» **Work required**
Edit the lines of the listing from the one containing "Privacy Policy (141, 2371)" through the one containing "[Advertisement] (567, 220)", swapping "Removal Request" for "Deletion Request" and changing nothing else. Return only those lines.

» **Entries supplied**

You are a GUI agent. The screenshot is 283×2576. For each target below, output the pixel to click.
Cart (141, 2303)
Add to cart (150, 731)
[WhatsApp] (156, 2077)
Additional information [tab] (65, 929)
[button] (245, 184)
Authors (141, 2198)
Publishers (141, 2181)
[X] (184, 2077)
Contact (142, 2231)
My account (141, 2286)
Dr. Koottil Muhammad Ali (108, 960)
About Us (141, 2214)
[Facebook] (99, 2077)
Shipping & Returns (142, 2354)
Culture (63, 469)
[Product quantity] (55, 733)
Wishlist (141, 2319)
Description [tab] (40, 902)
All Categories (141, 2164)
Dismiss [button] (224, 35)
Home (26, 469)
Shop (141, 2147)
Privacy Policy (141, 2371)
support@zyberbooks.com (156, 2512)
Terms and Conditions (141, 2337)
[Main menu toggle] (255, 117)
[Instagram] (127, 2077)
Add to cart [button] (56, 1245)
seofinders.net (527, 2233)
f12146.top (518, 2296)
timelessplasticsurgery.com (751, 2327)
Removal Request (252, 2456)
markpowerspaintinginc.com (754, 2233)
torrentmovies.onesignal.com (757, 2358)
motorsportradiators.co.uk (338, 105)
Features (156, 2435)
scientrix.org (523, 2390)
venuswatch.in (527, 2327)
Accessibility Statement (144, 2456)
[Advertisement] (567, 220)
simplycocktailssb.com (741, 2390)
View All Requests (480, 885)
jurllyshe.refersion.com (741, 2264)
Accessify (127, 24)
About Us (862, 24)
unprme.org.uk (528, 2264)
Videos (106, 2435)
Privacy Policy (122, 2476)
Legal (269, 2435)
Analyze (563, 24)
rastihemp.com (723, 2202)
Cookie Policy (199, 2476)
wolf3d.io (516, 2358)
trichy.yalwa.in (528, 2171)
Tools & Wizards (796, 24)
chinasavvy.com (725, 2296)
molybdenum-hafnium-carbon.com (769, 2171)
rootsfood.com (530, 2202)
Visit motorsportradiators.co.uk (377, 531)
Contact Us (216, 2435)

» **Result for this exercise**
Privacy Policy (141, 2371)
support@zyberbooks.com (156, 2512)
Terms and Conditions (141, 2337)
[Main menu toggle] (255, 117)
[Instagram] (127, 2077)
Add to cart [button] (56, 1245)
seofinders.net (527, 2233)
f12146.top (518, 2296)
timelessplasticsurgery.com (751, 2327)
Deletion Request (252, 2456)
markpowerspaintinginc.com (754, 2233)
torrentmovies.onesignal.com (757, 2358)
motorsportradiators.co.uk (338, 105)
Features (156, 2435)
scientrix.org (523, 2390)
venuswatch.in (527, 2327)
Accessibility Statement (144, 2456)
[Advertisement] (567, 220)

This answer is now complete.